WHAT IS BEING ASKED:
Please copy each of the rows below word for word, leaving the pictures out of your copy.

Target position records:
--- start ---

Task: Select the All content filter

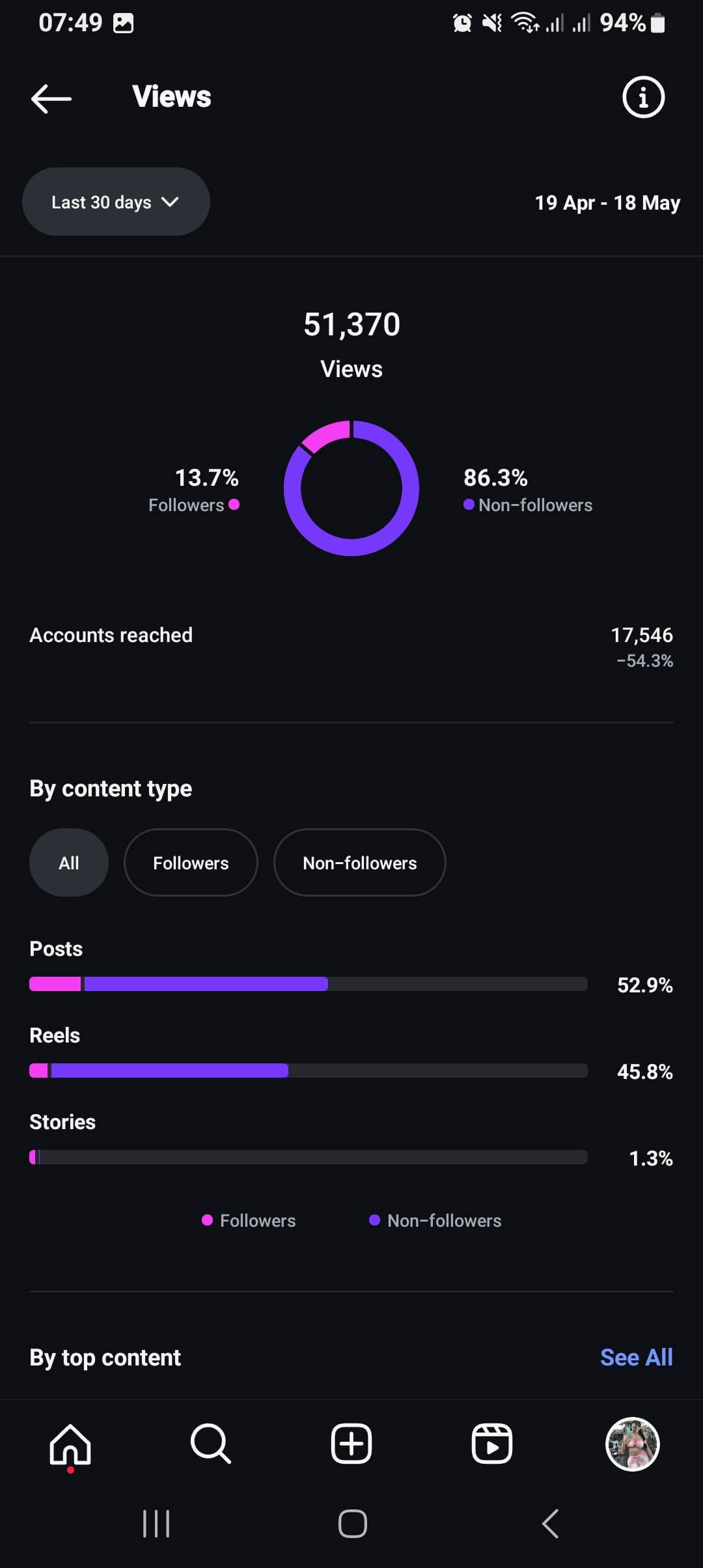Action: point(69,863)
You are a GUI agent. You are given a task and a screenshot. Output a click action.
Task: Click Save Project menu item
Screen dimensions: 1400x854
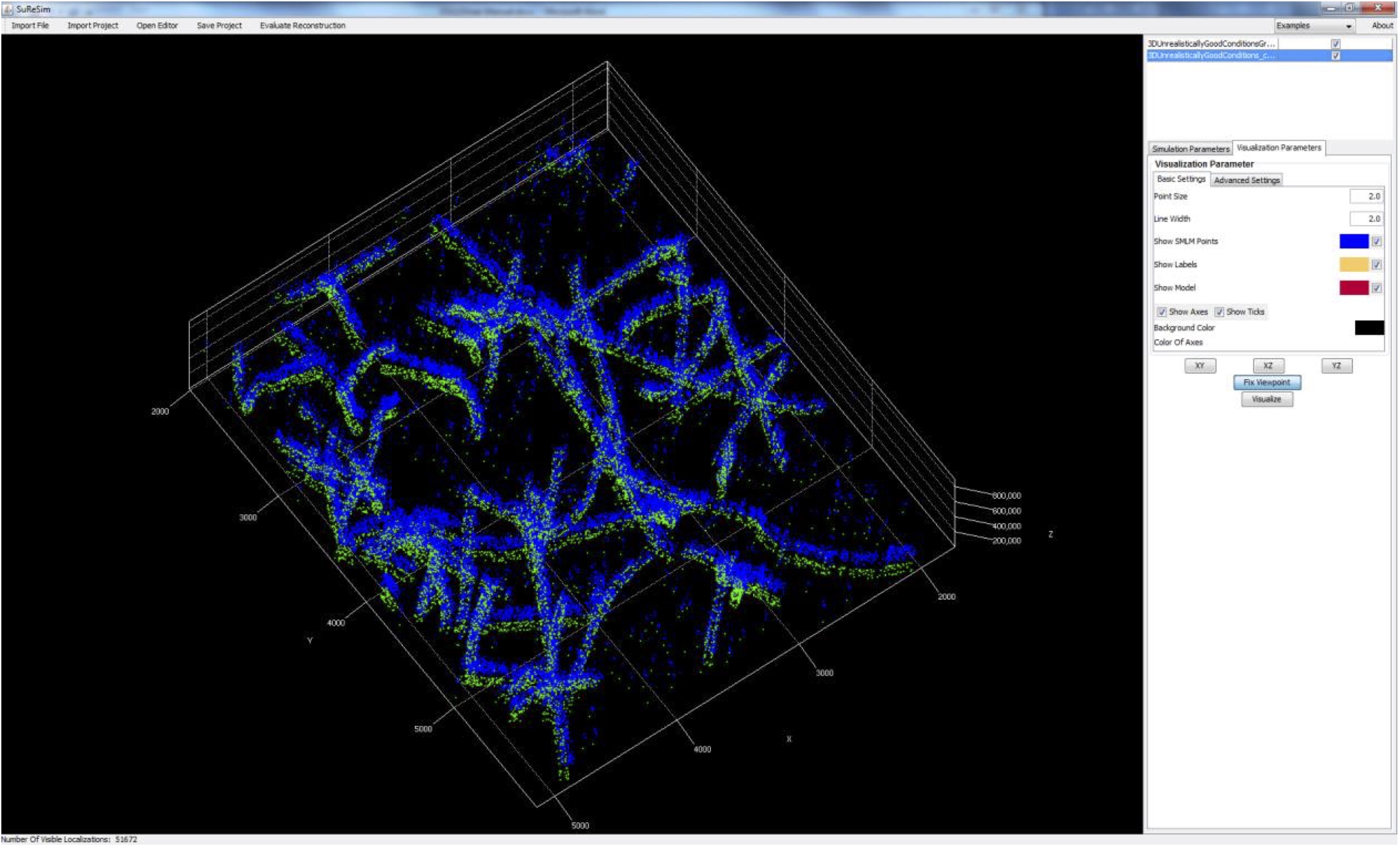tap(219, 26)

--- end ---

SOLUTION TO THIS PROBLEM:
Task: Select the All content filter

Action: point(69,863)
You are a GUI agent. You are given a task and a screenshot. Output a click action.
Task: Click Save Project menu item
Screen dimensions: 1400x854
tap(219, 26)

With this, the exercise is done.